EXERCISE OBJECTIVE
Output every record verbatim, and omit each picture.

**** INFORMATION GIVEN

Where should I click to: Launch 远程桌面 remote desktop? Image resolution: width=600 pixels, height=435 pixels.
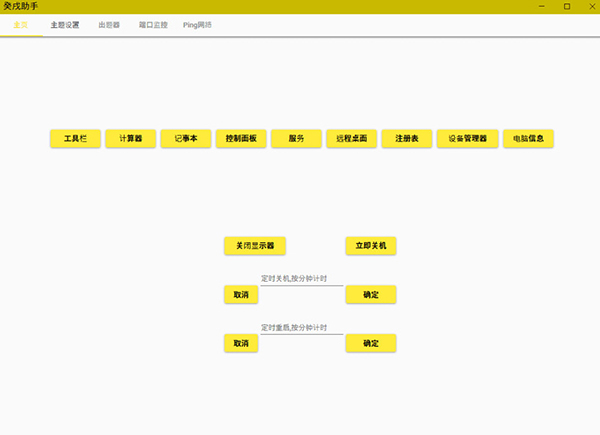(x=351, y=138)
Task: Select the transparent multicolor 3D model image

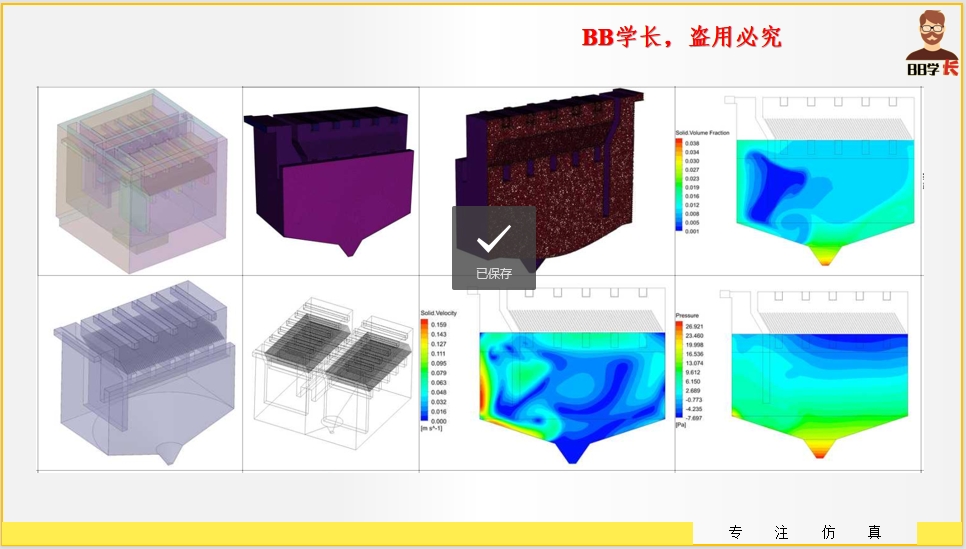Action: (140, 180)
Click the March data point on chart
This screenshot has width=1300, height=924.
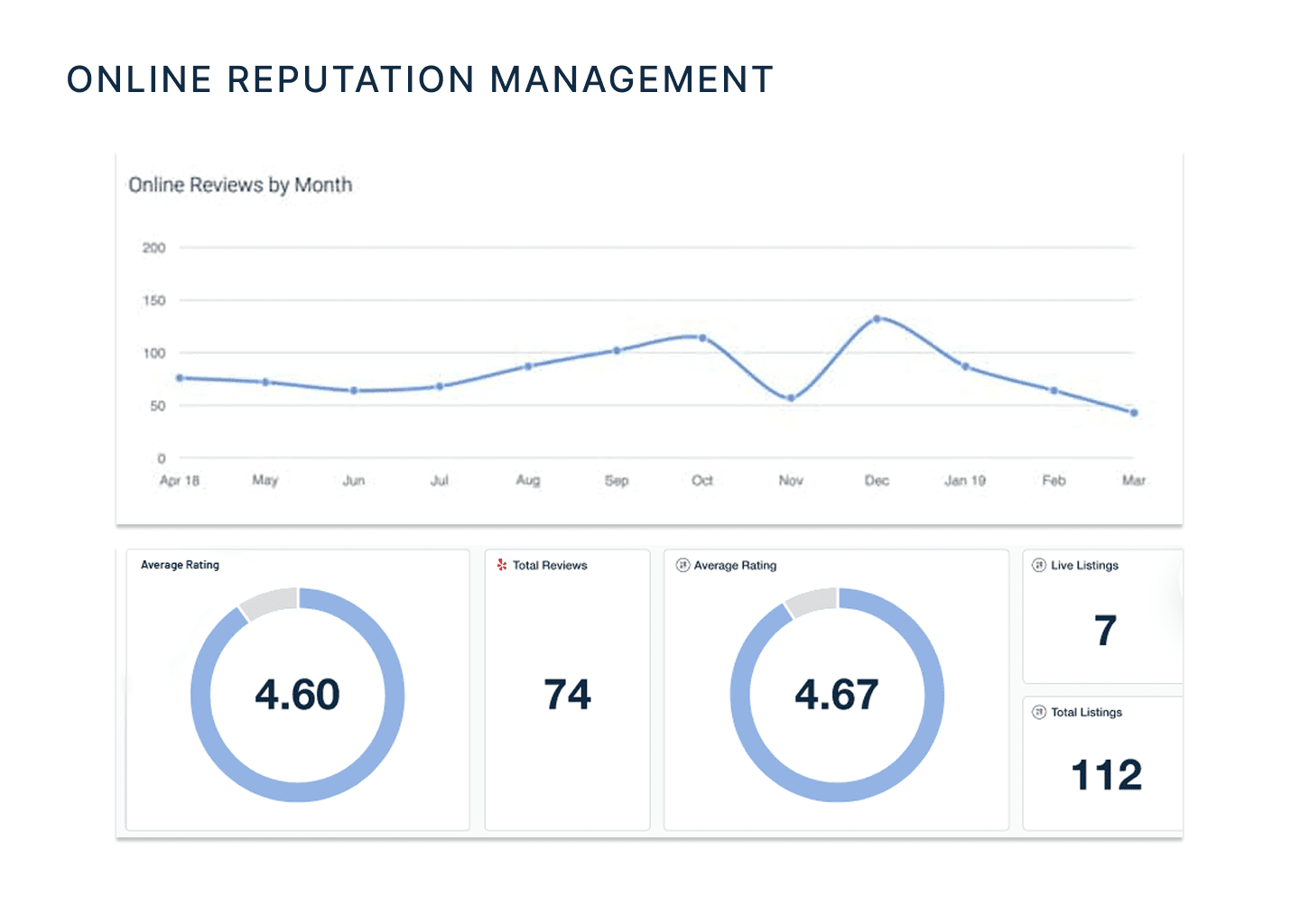[1134, 412]
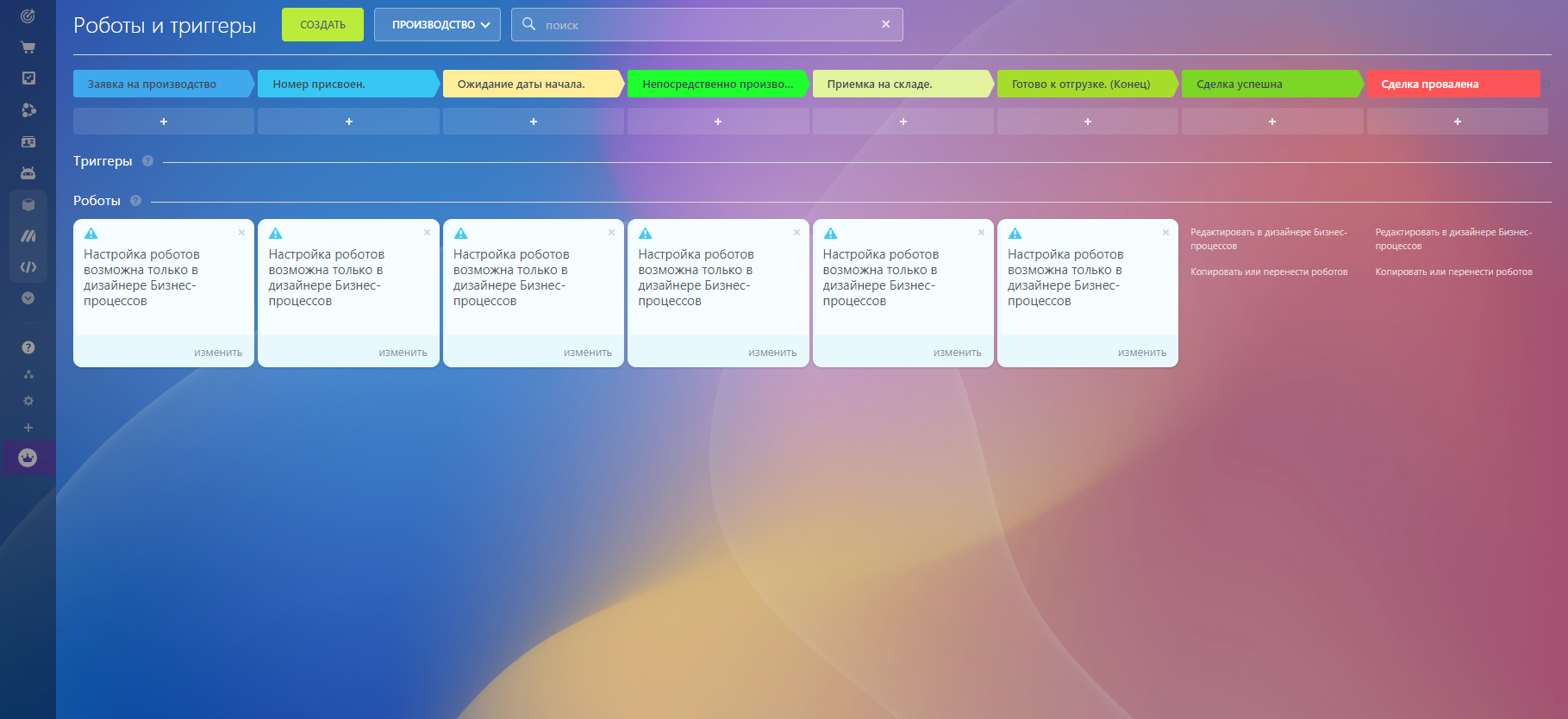The width and height of the screenshot is (1568, 719).
Task: Add an item under the Номер присвоен stage
Action: (x=348, y=122)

********

ANSWER AREA
Where should I click to: Launch 远程桌面 remote desktop? Image resolution: width=600 pixels, height=435 pixels.
(x=351, y=138)
Task: Select the transparent multicolor 3D model image

Action: (140, 180)
Click the March data point on chart
This screenshot has width=1300, height=924.
[1134, 412]
The width and height of the screenshot is (1568, 719).
Task: Add an item under the Номер присвоен stage
Action: (x=348, y=122)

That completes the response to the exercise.